Margaret the First is vividly brought to life
'I AM as ambitious as ever any of my sex was, is, or can be; though I cannot be Henry the Fifth, or Charles the Second, yet I endeavour to be Margaret the First.'
When Margaret Cavendish addressed the Royal Society in 1667, Samuel Pepys recorded that her dress was 'so antic and her deportment so unordinary, that I do not like her at all'.
And indeed, here vividly brought to life by Danielle Dutton, the shy, gifted, and wildly unconventional duchess is wholly 'unordinary', and all the better for it.
Exiled to Paris at the start of the English Civil War, Margaret meets and marries William Cavendish and, with his encouragement, begins publishing volumes of poetry and philosophy, which soon become the talk of London.
After the Restoration, upon their return to England, Margaret's infamy grows.
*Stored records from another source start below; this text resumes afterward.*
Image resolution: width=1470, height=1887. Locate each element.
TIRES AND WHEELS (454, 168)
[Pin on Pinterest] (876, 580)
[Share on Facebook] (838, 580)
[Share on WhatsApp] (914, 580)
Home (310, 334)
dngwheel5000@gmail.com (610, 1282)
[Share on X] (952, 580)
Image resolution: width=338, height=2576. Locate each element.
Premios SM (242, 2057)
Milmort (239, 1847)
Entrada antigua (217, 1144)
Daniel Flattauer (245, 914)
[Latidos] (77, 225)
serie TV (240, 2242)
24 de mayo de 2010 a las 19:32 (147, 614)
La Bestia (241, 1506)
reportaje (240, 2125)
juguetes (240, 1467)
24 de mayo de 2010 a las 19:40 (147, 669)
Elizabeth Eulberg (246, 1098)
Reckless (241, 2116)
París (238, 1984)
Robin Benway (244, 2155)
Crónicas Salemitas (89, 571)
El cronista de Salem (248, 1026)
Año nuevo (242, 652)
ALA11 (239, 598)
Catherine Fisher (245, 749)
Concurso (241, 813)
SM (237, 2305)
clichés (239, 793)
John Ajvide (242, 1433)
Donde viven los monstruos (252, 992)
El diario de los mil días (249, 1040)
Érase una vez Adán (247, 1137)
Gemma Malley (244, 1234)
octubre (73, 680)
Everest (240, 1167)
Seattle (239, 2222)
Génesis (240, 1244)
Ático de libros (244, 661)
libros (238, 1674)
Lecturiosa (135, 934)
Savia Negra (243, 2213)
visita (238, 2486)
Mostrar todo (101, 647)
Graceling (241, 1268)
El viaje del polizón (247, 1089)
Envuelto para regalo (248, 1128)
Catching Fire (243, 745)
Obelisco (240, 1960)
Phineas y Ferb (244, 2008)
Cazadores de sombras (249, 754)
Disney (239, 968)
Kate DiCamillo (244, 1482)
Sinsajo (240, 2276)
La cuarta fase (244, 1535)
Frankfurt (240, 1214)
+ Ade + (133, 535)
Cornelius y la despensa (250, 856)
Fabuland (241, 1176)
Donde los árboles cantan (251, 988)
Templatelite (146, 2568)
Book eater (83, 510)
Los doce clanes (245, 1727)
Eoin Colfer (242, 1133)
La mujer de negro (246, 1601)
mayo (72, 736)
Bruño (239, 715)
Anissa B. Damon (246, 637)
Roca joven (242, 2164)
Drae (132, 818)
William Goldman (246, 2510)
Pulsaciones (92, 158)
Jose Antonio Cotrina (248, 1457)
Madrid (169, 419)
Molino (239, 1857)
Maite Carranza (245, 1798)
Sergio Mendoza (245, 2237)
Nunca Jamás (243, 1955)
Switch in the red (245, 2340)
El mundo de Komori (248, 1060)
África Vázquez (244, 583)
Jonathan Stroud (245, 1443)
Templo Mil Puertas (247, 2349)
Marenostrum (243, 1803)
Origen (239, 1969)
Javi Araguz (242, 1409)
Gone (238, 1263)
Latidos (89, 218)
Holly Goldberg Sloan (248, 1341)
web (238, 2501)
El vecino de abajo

She causes controversy wherever she goes, once attending the theatre with breasts bared, and earns herself the nickname 'Mad Madge'.
Yet while scorned by many, to others Margaret is a visionary, and to later readers - including Virginia Woolf - she was to become an early precursor of feminism. She was the first woman invited to the Royal Society - and the last for 200 years - and the first Englishwoman to write explicitly for publication. Unjustly neglected by history, Margaret the First - as she styled herself - was a bright, shining paradox. Here, she is brought intimately and memorably to life, tumbling pell-mell across the pages of this exhilarating novel - an 'unordinary' portrait of a woman whose ambitions, and marriage, were often centuries ahead of her time.
WRITTEN BY: Danielle Dutton
PUBLISHED BY: Scribe
DANIELLE DUTTON is the author of a collection of prose pieces, Attempts at a Life, and a novel, SPRAWL, which was a finalist for the Believer Book Award.
Her fiction has appeared in Harper's, BOMB, Fence, Noon, and other periodicals.
Dutton holds a PhD from the University of Denver and a MFA from The School of the Art Institute of Chicago. She is the founder of the publishing house Dorothy, and teaches at Washington University in St Louis.